The above does not mean I don’t like Bayesian methods. Indeed much of the last 10 years I have been working with and using methods like multiple imputation for missing data whose development take place in the Bayesian paradigm. For me this is fine because I know that methods like multiple imputation have good frequentist properties, and while there are definitely interpretational issues with things confidence intervals, I at least think I understand what they claim to do/be.
22nd November 2022 postscript
This evening there was further discussion of this topic on Twitter. As part of this Frank Harrell offered an interpretation for the Bayesian credible interval as follows:
I followed up with him as to the nature of the probability being referred to here, since it is clear that the probability notion being invoked is broader or distinct than the relative frequency notion of probability. Frank helpfully pointed me in the direction of the entry for ‘probability’ in his course glossary of terms, which can be accessed here. Part of this entry says:
The meaning attached to the metric known as a probability is up to the user; it can represent long-run relative frequency of repeatable observations, a degree of belief, or a measure of veracity or plausibility.https://hbiostat.org/doc/glossary.pdf
There are other schools of probability that do not require the notion of replication at all. For example, the school of subjective probability (associated with the Bayesian school) “considers probability as a measure of the degree of belief of a given subject in the occurrence of an event or, more generally, in the veracity of a given assertion” (see P. 55 of5). de Finetti defined subjective probability in terms of wagers and odds in betting. A risk-neutral individual would be willing to wager $P that an event will occur when the payoff is $1 and her subjective probability is P for the event.https://hbiostat.org/doc/glossary.pdf
As I wrote in the original post, I do not know the extensive literature on this topic well at all.

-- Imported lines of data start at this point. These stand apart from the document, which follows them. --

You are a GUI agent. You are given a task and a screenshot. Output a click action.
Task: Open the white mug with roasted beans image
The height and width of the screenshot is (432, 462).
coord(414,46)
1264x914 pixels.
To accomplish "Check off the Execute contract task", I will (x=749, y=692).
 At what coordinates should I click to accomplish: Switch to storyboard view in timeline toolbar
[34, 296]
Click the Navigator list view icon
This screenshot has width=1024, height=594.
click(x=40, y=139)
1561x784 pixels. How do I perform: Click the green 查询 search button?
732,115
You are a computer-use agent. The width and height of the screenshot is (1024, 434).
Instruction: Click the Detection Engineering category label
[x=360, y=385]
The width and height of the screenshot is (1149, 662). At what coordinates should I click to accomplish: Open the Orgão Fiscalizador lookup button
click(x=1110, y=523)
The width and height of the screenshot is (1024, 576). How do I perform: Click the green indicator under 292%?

But what Frank has summarised here is really useful in aiding my understanding of what the interpretation should be of the 95% probability statement attached to a 95% credible interval. It seems to me the notion of probability being invoked when interpreting a 95% credible interval has to be the subjective probability / degree of belief one described in the previous quote. Whether this definition/interpretation meets the criterion of being ‘exact’, as required by Frank in his tweet at the top of this post when asking for the exact interpretation of a particular realised frequentist confidence interval, I leave readers to decide.